While the old fascists crumble to nothing, the young fascists are getting a punching on the nose elsewhere in the world. Britain’s Tony ‘Blah-Blah” Blair, with nothing much to lose as he nears the end of his term of office, has suddenly come out of the twilight zone as a born again environmentalist. Pity there won’t be much environment left to save as he rides off into the sunset. Shame he didn’t spend a substantial part of his time at the helm of British politics doing something about it. Instead, he joined his buddy George W Bush in unleashing a human environmental catatrophe over Afghanistan and Iraq and, like PW Botha and Augusuto Pinochet, never expressed an iota of doubt and regret about his actions. Meanwhile, Afghanistan and Iraq continue to burn in spectacular fashion.

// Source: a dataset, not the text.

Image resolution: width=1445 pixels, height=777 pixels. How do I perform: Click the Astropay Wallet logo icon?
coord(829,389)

The good news is that Bush’s Republican Party received a relatively sound thrashing at the hands of the Democrats in the United States’s so-called mid-term elections. Former presidential contender John Kerry almost blew the whole thing when he proved to be a poor joke-maker and, instead of putting across the point that if you have an uneducated idiot in the White House you get bogged down in an unwinnable series of wars in the Middle East, gave the impression that the grunts on the frontline are themselves uneducated idiots.

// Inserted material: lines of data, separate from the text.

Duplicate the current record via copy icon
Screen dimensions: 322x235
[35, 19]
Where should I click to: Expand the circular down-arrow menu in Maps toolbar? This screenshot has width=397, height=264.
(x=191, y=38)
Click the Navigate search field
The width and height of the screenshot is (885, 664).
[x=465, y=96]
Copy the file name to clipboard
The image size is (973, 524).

Now, here was fodder for Bush’s Republicans to raise a storm in a teacup, as they say. They fondly imagined that this minor gaffe would turn around their fortunes in an election that they were clearly about to lose. Apart from anything else (and this is the point that all the commentators have failed to, shall we say, comment on) in a voluntary army such as the one that is indeed bogged down in the unfriendly desert, you have to be pretty much of a fool indeed to want to get stuck out there. But, instead of using that as his defence, Kerry spent two whole days trying to say that he wasn’t talking about the guys who were actually carrying lethal weapons on the front line. Like any patriotic American, he actually thought they were great guys. It was the president he was getting at, he said.

Anyway, the Republicans lost Congress in spite of all that. They lost a couple of seats in the Senate as well. Not that this means that much will change in American politics. Popular Democrat Jimmy Carter, if you remember well, almost got himself bogged down in a military debacle in Iran. Democrats John F Kennedy and Lyndon B Johnson ensured that America’s highest post-World War II body bag count came out of an unjust war against Vietnam and the South-East Asia region generally. It took right-wing Republican president Richard Nixon to get them out of all that mess and take the kudos.

So it is not clear what the outcome is going to be for either Afghanistan or Iraq, even if some sleepy-eyed Democrat like John Kerry succeeds George W Bush when his time is finally up. For now, however, it is good news that the voting population of the US of A has said they’ve had enough Bush-speak about the war and its reasons, and are probably pissed off with his economic policies as well (given the disastrous Enron scandal, among others).

Meanwhile, the people of Iraq continue to suffer. And the post-apartheid South African government offers a moment of silence for the Great Crocodile, PW Botha, now technically extinct. Not that I’m depressed or anything.